In demonstrating the female* view of 'order of matters important', Gill Hornby writing in tomorrow's Daily Telegraph:
"I couldn't care less about funny-shaped sausages or cucumbers. I'm pretty relaxed about the thought of adopting the euro. National cuisine, national currency, national sovereignty – these are trifles. But now it's been revealed that an EU directive on the quality of domestic oil has caused a sudden collapse in the performance of our Agas, and –whoa! – I've come over all Ukip.
The Brussels directive requires that the oil we use in our homes should have a lower sulphur content. The aim, which seems quite laudable, is to reduce greenhouse gases. But the result is that the fuel carbonises more quickly, creating a thick black smoke – mounting panic here – which clogs the fuel pipes, which in turn – sensitive rural types, look away now – makes the Aga go out. Aaaaargh!
Personally, I think the EU doesn't give a damn about sulphur content: it's just another skirmish in the guerrilla war against Agas.
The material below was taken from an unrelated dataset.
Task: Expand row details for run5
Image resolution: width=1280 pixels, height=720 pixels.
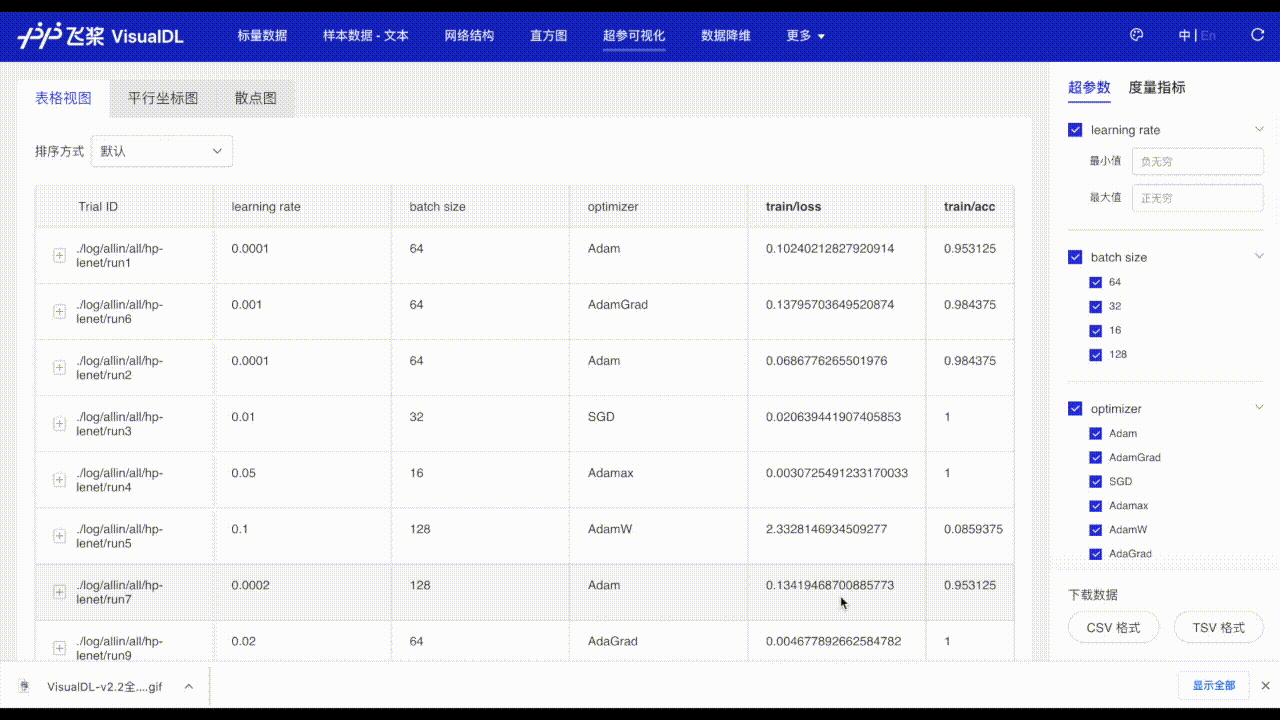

George Monbiot has already accused them of destroying the planet. Now, here's another dastardly green scheme: if they keep going out, perhaps we'll give them up.
Ha! It'll take more than that. For, much as we love our trusty stoves, we know that they do have a tendresse for a little breakdown when they feel like it, especially on or around the winter solstice. We can live with that. What we can't live with is Brussels mucking up our kitchens. Mr Farage – where do I sign?"
* With apologies to any lady readers of this blog!